WiMi Hologram Cloud Inc. announced an image-fused point cloud semantic segmentation method based on fused graph convolutional network, aiming to utilize the different information of image and point cloud to improve the accuracy and efficiency of semantic segmentation. Point cloud data is very effective in representing the geometry and structure of objects, while image data contains rich color and texture information. Fusing these two types of data can utilize their advantages simultaneously and provide more comprehensive information for semantic segmentation.

The fused graph convolutional network (FGCN) is an effective deep learning model that can process both image and point cloud data simultaneously and efficiently deal with image features of different resolutions and scales for efficient feature extraction and image segmentation. FGCN is able to utilize multi-modal data more efficiently by extracting the semantic information of each point involved in the bimodal data of the image and point cloud. This module allows the FGCN to utilize the spatial information in the image data to better understand the contextual information in the image by computing the semantic information of the k nearest neighbors around each point.

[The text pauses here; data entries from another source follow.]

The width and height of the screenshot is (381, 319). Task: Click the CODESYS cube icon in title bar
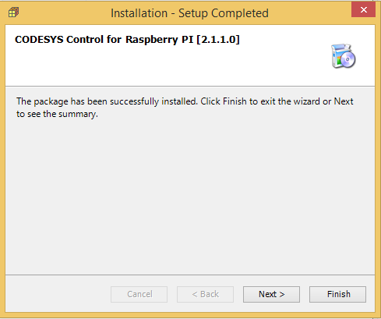(13, 12)
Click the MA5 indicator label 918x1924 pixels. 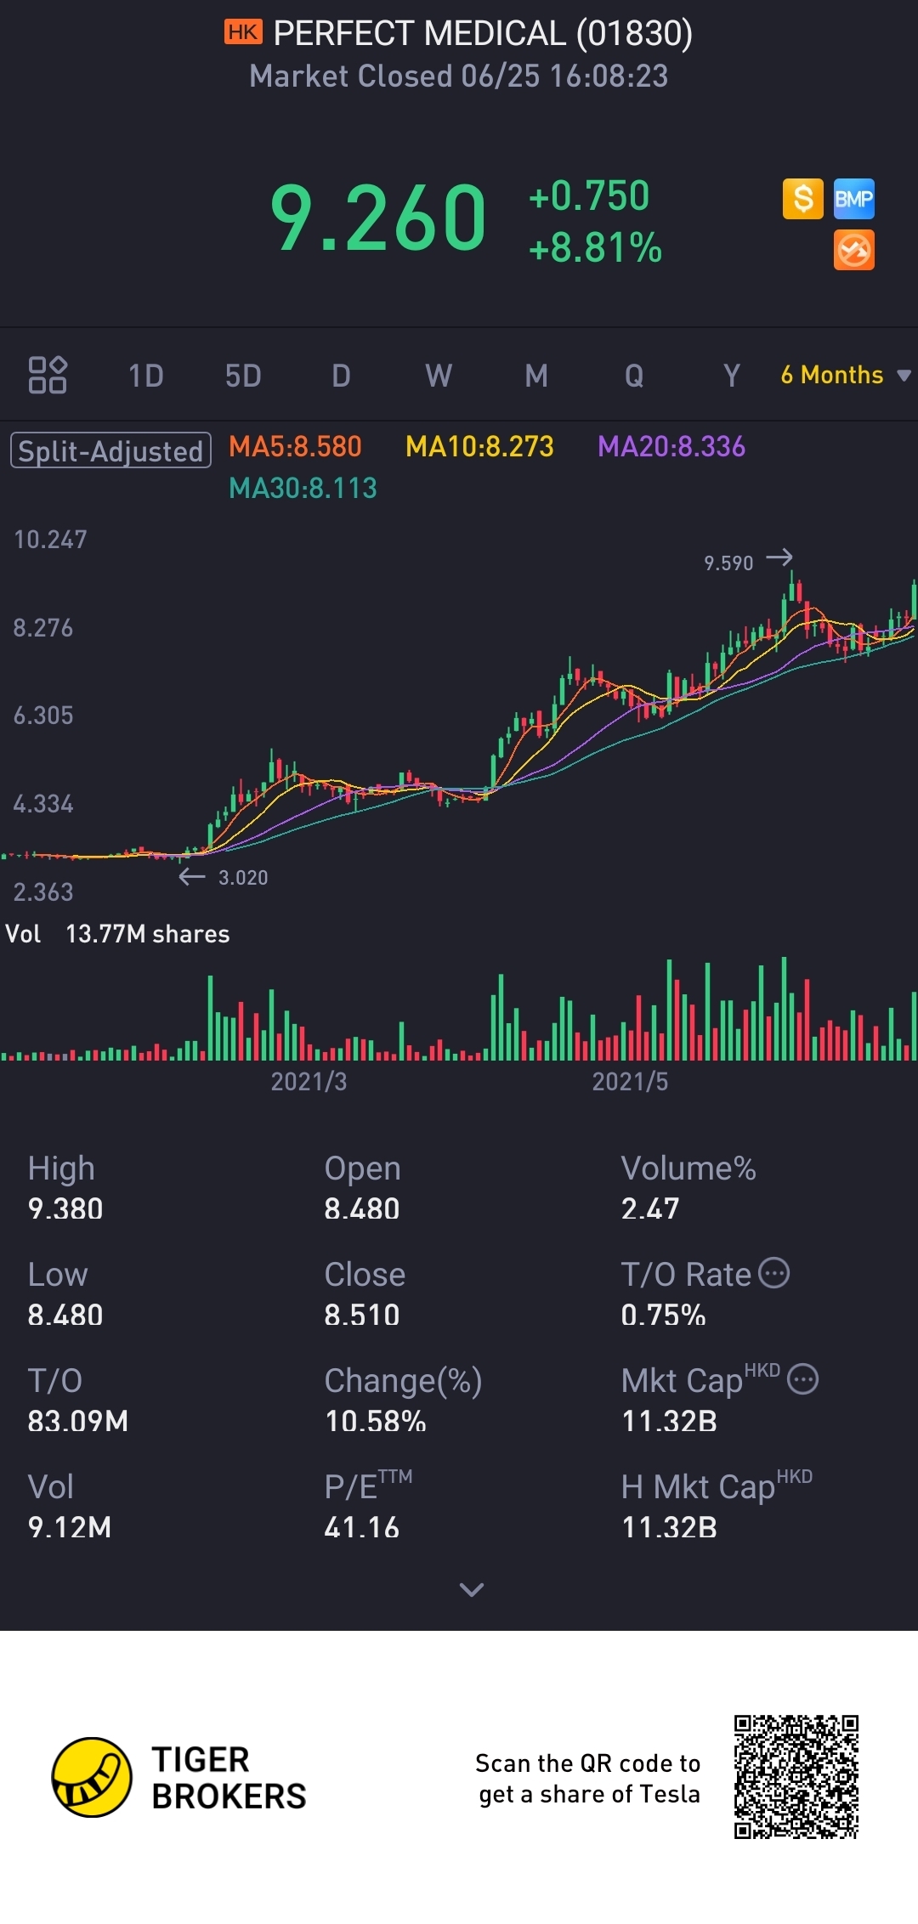(x=295, y=446)
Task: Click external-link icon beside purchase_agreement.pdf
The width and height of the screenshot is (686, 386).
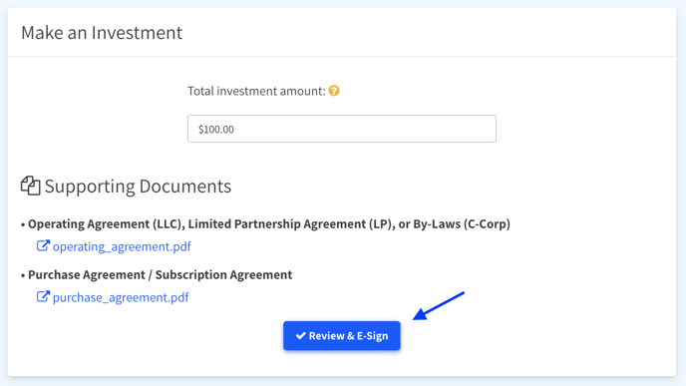Action: point(43,296)
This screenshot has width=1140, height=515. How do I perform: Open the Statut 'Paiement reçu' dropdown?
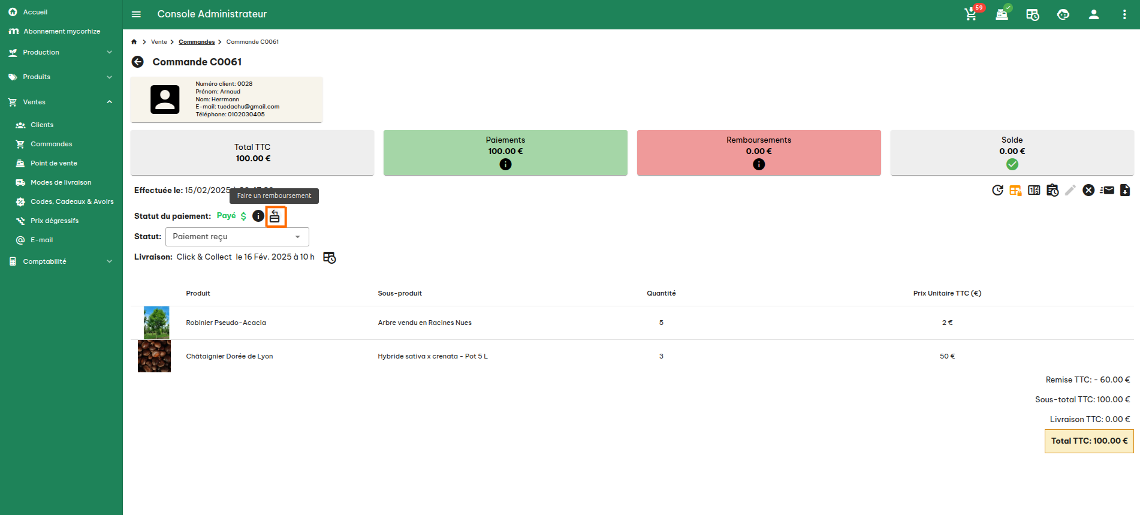237,237
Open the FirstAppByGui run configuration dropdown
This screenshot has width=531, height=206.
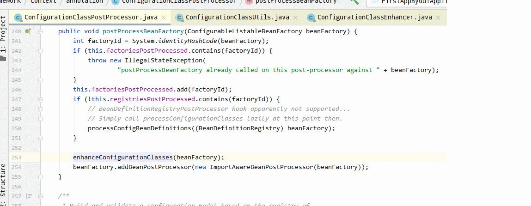tap(407, 2)
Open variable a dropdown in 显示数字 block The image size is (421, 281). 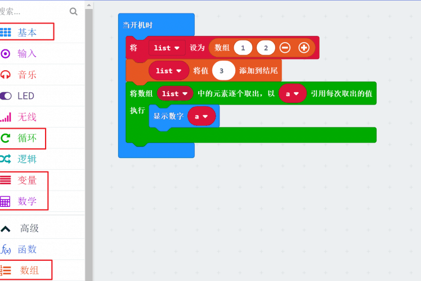201,116
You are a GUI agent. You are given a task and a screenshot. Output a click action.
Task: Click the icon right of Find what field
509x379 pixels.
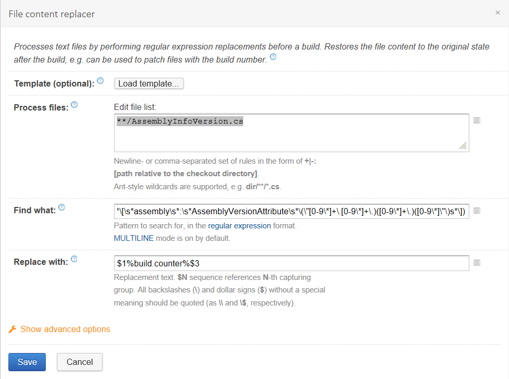click(x=477, y=211)
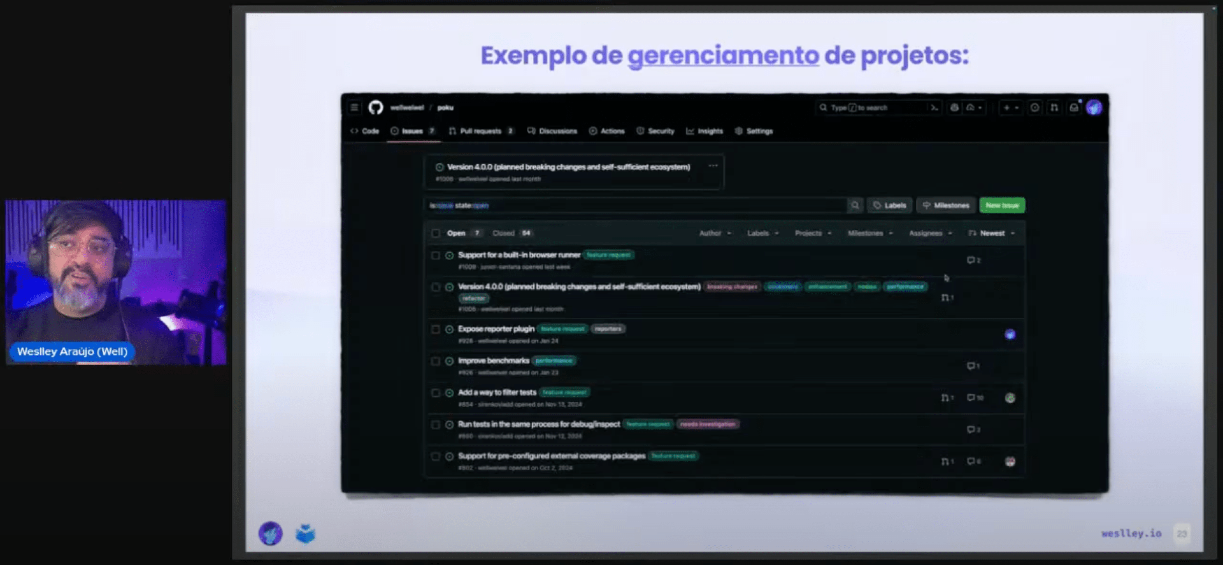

This helps FGCN to better distinguish between more important features and remove relevant noise. In addition, FGCN employs a spatial attention mechanism to better focus on the more important features in the point cloud data. This mechanism allows the model to assign different weights to each point based on its geometry and the relationship of neighboring points to better understand the semantic information of the point cloud data.

By fusing multi-scale features, FGCN enhances the generalization ability of the network and improves the accuracy of semantic segmentation. Multi-scale feature extraction allows the model to consider information in different spatial scales, leading to a more comprehensive understanding of the semantic content of images and point cloud data. This image-fused point cloud Semantic segmentation with fusion graph convolutional network is able to utilize the information of multi-modal data such as images and point clouds more efficiently to improve the accuracy and efficiency the accuracy and efficiency of semantic segmentsation, which is expected to advance machine vision, artificial intelligence, photogrammetry, remote sensing, and other fields, providing new a method for future semantic segmentation research.

This image-fused point cloud semantic segmentation with fusion graph convolutional network has a wide range of application prospects and can be applied in many fields such as autonomous driving, robotics, and medical image analysis. With the rapid development of autonomous driving, robotics, medical image analysis and other fields, there is an increasing demand for processing and semantic segmentation of image and point cloud data. For example, in the field of autonomous driving, self-driving cars need to accurately perceive and understand the surrounding environment, including semantic segmentation of objects such as roads, vehicles, and pedestrians.

This image-fused point cloud semantic segmentation with fusion graph convolutional network can improve the perception and understanding of the surrounding environment and provide more accurate data support for decision making and control of self-driving cars. In the field of robotics, robots need to perceive and understand the external environment in order to accomplish various tasks. Image fusion point cloud semantic segmentation with fusion graph convolutional network can fuse image and point cloud data acquired by robots to improve the ability to perceive and understand the external environment, which helps robots to better accomplish tasks.

In the medical field, medical image analysis requires accurate segmentation and recognition of medical images to better assist medical diagnosis and treatment. The image-fused point cloud semantic segmentation with fusion graph convolutional network can fuse medical images and point cloud data to improve the segmentation and recognition accuracy of medical images, thus providing more accurate data support for medical diagnosis and treatment. In the future, WiMi research will further optimize the model structure.

At the same time, the model will be combined with deep learning technology to take advantage of deep learning technology to improve the performance of the model. And further develop the multi-modal data fusion technology to fuse different types of data (e.g., image, point cloud, text, etc.) to provide more comprehensive and richer information and improve the accuracy of semantic segmentation. WiMi will continue to improve the real-time processing of the image-fused point cloud semantic segmentation with fusion graph convolutional network capability to meet the demand.